To understand how best to provide healthcare for patients, we often have to bring together information from multiple datasets, as a patient’s information is typically stored in different places. However, this raises privacy concerns around the accessing and sharing of personal information. NIHR ARC North Thames researcher Helen Blake is exploring how we can link up different datasets without needing personal information, illustrated using bowel cancer patient records.
This summary and the above image were created by Dr Helen Blake in collaboration with Patient and Public Involvement (PPI) representatives, who have supported the development and delivery of this research.
In order to answer important clinical and public health questions, researchers increasingly use national clinical and administrative datasets which provide information about patients, their medical information, care they receive and what happens to them afterwards. An example of a national clinical dataset is the National Bowel Cancer Audit dataset, which collects clinical information on patients diagnosed with bowel cancer in National Health Service (NHS) hospitals in England and Wales. An example of a national administrative dataset is Hospital Episode Statistics, which records information on all English NHS hospital admissions, for administrative and reimbursement purposes. We often need to link different datasets together, because there is no single resource containing all the information we need.
A common way of linking the same patient across datasets is to match the personal information in each dataset, where personal information is defined as the information that can be used to identify patients, such as NHS number, date of birth and residential address. This approach of linking datasets usually needs this personal information to be sent to a separate organisation to carry out the linkage. Other methods that do not need personal information could link datasets without having to share this information between organisations.
In our paper, we use something called probabilistic linkage. This means that, instead of matching on personal information, we give scores of how likely it is that pairs of records belong to the same person. The scores depend on how well information in the two records agree. Any information that is in both datasets can be used to link patients across the datasets. For example, we can use age, area of residence, hospital where treatment took place, dates of admission and discharge, and details of procedures. If all of this information together agrees very well, we can be confident that the two records belong to the same patient, without needing to know who the patient is.
We developed and tested a way of linking datasets without using personal information. We give advice on which information to use for linkage, and how to calculate agreement scores. We showed how well this works by linking a clinical dataset to an administrative dataset for bowel cancer patients having emergency surgery in the NHS. We showed that this way of linking datasets works very well compared to linkage using personal information. We linked more than 81 out of every 100 patients without using personal information. The usual way of linking by matching personal information linked 83 out of every 100 patients.

#### PROVIDED DATA

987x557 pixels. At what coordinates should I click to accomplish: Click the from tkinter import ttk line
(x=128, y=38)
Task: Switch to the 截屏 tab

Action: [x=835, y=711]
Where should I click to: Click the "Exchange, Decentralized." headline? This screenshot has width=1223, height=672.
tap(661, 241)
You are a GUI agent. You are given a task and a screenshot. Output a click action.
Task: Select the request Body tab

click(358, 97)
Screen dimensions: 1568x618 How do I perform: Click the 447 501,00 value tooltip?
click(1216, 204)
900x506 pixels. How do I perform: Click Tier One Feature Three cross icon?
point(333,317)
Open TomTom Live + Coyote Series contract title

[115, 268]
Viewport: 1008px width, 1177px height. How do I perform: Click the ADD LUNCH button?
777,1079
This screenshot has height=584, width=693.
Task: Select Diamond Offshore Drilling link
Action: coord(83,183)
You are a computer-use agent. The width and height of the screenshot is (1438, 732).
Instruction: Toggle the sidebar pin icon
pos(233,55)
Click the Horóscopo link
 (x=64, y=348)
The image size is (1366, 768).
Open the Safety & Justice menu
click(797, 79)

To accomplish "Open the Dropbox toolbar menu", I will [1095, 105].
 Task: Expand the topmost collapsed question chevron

#### REQUIREMENT
In the summary on linking health datasets without personal information, how many patients were linked without using personal information?

#### WRITTEN RESPONSE
More than 81 out of every 100 patients.